The iRODS Consortium, the foundation that leads development and support of the integrated Rule-Oriented Data System (iRODS) data management software, welcomes University of Colorado Boulder (CU Boulder) Research Computing as its newest Consortium member.
CU Boulder Research Computing provides computing and data beyond the desktop to CU Boulder researchers and students. This includes large-scale computing resources, storage of research data, high-speed data transfer, data sharing support, and consultations in computational science and data management.
iRODS is free open source software for data discovery, workflow automation, secure collaboration, and data virtualization used by research and business organizations around the globe. By creating a unified namespace and a metadata catalog of all the data and users within the storage environment, the iRODS rule engine framework allows users to automate data management.

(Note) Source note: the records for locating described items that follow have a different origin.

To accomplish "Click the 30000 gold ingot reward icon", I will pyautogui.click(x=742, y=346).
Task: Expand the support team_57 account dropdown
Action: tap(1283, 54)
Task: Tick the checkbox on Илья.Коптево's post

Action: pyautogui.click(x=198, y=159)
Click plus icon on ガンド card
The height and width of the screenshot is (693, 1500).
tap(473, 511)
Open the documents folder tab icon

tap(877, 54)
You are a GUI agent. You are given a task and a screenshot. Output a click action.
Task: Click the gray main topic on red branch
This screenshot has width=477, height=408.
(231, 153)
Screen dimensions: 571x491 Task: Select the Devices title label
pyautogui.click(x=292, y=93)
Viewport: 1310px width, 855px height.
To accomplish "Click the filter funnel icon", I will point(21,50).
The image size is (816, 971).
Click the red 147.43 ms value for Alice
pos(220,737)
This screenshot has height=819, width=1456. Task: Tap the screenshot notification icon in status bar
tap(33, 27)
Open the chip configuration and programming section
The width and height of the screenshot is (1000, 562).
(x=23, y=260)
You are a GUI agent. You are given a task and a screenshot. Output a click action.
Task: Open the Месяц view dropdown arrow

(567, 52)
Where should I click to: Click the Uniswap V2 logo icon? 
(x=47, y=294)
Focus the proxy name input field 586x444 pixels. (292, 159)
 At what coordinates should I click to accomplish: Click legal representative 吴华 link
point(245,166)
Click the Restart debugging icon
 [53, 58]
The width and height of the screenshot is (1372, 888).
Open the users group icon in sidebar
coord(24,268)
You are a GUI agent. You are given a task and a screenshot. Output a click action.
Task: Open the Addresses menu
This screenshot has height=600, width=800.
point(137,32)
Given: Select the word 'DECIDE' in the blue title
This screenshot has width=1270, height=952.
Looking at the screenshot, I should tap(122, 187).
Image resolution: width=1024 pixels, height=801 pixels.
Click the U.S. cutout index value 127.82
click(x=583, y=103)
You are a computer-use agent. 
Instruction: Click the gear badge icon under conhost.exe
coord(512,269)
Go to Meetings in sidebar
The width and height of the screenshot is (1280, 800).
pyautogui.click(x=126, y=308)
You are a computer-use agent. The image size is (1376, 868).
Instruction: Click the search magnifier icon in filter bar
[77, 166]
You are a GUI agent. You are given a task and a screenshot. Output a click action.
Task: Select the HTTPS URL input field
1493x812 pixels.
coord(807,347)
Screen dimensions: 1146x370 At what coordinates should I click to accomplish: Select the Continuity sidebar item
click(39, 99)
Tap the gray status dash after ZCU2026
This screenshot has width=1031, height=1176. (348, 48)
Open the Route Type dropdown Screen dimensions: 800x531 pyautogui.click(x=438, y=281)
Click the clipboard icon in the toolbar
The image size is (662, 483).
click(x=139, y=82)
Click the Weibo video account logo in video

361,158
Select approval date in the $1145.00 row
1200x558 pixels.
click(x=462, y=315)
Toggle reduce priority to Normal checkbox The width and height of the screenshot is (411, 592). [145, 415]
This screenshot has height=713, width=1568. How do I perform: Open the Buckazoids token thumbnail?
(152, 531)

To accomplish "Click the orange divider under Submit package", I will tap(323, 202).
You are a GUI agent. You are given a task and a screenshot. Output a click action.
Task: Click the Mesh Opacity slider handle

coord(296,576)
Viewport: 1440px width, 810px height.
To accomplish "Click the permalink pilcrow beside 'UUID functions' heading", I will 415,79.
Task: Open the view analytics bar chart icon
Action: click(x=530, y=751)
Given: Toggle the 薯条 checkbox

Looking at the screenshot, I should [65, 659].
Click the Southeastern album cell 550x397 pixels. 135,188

“CU Boulder brings a unique use case to the iRODS Consortium,” said Jason Coposky, Executive Director, iRODS Consortium. “Whereas data quotas are usually implemented per data storage technology, CU Boulder aims to implement a logical quota system that is based on the usage of data within particular collections, in other words, limiting the number of data objects that are allowed to reside in a data collection based on metadata and the size of the collection. We believe iRODS is well positioned to meet this unique need.”
CU Boulder Research Computing plans to use iRODS to centrally manage the allocation of its data storage resources while also supporting the specific metadata requirements established by various user groups. Ultimately, they hope iRODS can be used to abstract the data storage namespace from the underlying storage infrastructure such that changes to the infrastructure will remain largely invisible to end users.
Jonathon Anderson, Associate Director of Research Computing Technology at CU Boulder, expressed his hope that iRODS will become the primary interface to CU Boulder’s storage infrastructure and allow users to benefit from community standards for data management.
“I consider it a primary value for us to support the development of open and community-focused infrastructure,” said Anderson. “We are a consortium member primarily towards assuring we would have incident and break/fix support in our production iRODS environment, but also to support the continued development and support of an environment that we are adopting as a dependency.”
The iRODS Consortium guides development and support of iRODS, along with providing production-ready iRODS distribution and iRODS professional integration services, training, and support. The consortium is administered by founding member RENCI, a research institute for applications of cyberinfrastructure located at the University of North Carolina at Chapel Hill.
Upcoming releases of the software will offer full text indexing and data publication capabilities, Coposky noted.
In addition to CU Boulder Research Computing, current members of the iRODS Consortium include Bayer, Cloudian, DataDirect Networks, Maastricht University, MSC, the U.S. National Institute of Environmental Health Sciences, NetApp, Quantum, RENCI, SURF, the Swedish National Infrastructure for Computing, SUSE, Texas Advanced Computing Center (TACC), University College London, University of Groningen, Utrecht University, the Wellcome Sanger Institute, and Western Digital.